GIVEN TEXT:
================

I think that the understanding of non-verbal cues is only a minuscule piece of the puzzle of alienation that leads to nerdy ways and escapist tendencies.
The inability to understand such cues (alongside other symptoms which are nonetheless similarly associated with stereotypical nerds) is often given a name - Asperger's Syndrome, or more generally, half the spectrum of autism. After all, normally our understanding of other's physical cues is either built-in or rapidly learned at an early age, and only a select number of problems can interfere with that, one of them being an inability to learn these things naturally. I'd suspect that these disorders are far more common in minor forms than their diagnosis is, because it is a very subtle difference that people often decide to call weirdness or oddity.
However, despite the commonality of autism-like disorders, it would be quite mad to decide that this particular problem with cues is the sole cause of the "Nerd factor", or social rejection. What about low initial social status from wealth and ethnic disadvantage, the grief of losing family members at a fragile age, extremely challenging personal or family problems, depression and other mental diseases, and parental neglect? All of these can make a child unable or unwilling to interact with others in a fluid way, leading to more issues and eventually to escapism. There is never just one issue which if solved will improve everything, which is why it's not an easy thing to defuse on a mass scale. Therefore, I must disagree with the title of the article and that of the study, both of which suggest that the "study reveals why 'nerds' get bullied", because the study is clearly not exhaustive enough to reveal all causes.
Similarly, it makes no sense to say that only 10% of students experience bullying in their lifetime. The experience is, by all accounts I've ever read, universal to kids who go to school. That figure is just too low to be believable. I can see that a numerically similar statistic is in the linked article, but it is given with a different meaning, that 10-13% experience rejection. A much more specific experience, but even so, who is kidding themselves that there is anyone who has never experienced the rejection of their peers, let alone that this demographic is the majority of all school-age kids? No child who knows other children, no matter how popular they are, could escape that, plain and simple.
Science is a very good tool for asking questions, but more often than not the results are exaggerated and their meaning is perverted by interpretations of a very subjective nature. Scientists, being under pressure to produce definitive, exhaustive and useful results, may even exaggerate these factors about their own research if there is funding demand involved, leading to drastically altered conclusions. This particular research seems to stand as an example of precisely that occurring, or else it is the product of some other logical interference. Plainly, it does not stand up to the highest standard of logic, though some of it may be useful in understanding children's problems if we were to underrate the exhaustiveness of the research relative to the article's conclusions.

================

[Recorded data]
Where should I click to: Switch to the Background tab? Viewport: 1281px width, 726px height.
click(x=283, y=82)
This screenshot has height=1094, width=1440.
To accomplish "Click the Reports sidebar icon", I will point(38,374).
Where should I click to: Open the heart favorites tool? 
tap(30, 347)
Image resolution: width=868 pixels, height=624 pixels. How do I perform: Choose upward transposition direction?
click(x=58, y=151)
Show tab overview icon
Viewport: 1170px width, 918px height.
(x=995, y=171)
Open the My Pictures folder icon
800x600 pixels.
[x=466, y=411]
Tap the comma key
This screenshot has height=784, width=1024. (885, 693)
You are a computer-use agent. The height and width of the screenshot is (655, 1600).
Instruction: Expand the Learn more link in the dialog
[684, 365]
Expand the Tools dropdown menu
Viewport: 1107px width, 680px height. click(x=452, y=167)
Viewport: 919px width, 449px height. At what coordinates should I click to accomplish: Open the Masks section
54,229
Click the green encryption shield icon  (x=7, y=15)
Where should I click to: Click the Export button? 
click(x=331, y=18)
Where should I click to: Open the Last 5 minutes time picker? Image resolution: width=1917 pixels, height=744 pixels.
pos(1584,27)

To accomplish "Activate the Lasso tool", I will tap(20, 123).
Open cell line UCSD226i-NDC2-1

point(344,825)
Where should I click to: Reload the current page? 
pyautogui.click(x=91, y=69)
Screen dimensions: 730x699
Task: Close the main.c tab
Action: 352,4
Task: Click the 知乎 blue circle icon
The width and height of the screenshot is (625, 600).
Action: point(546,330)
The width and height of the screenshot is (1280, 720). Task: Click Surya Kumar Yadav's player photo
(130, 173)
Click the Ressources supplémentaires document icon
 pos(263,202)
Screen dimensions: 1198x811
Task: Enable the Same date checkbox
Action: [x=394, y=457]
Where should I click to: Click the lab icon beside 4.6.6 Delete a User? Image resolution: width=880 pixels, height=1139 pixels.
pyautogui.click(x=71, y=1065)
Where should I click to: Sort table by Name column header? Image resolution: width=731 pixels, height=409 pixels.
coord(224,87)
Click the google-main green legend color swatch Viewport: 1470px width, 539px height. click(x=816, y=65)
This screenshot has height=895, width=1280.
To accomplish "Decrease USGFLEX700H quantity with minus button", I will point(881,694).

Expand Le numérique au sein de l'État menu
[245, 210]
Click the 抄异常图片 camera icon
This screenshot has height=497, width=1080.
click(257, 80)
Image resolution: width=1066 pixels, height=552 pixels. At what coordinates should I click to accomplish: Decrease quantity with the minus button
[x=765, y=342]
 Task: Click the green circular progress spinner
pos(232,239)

================

WHAT YOU NEED TO DO:
1) Answer these questions from the text on nerds and bullying:
(a) What name is often given to the inability to understand non-verbal cues?
(b) According to the linked article, what percentage of students experience rejection?
(c) What are scientists under pressure to produce?
2) Please reproduce, from the text on nerds and bullying, the part that opens with the words containing "The inability to" and closes with "weirdness or oddity.".

SOLUTIONS:
1)
(a) Asperger's Syndrome, or more generally, half the spectrum of autism.
(b) 10-13%.
(c) Definitive, exhaustive and useful results.

2)
The inability to understand such cues (alongside other symptoms which are nonetheless similarly associated with stereotypical nerds) is often given a name - Asperger's Syndrome, or more generally, half the spectrum of autism. After all, normally our understanding of other's physical cues is either built-in or rapidly learned at an early age, and only a select number of problems can interfere with that, one of them being an inability to learn these things naturally. I'd suspect that these disorders are far more common in minor forms than their diagnosis is, because it is a very subtle difference that people often decide to call weirdness or oddity.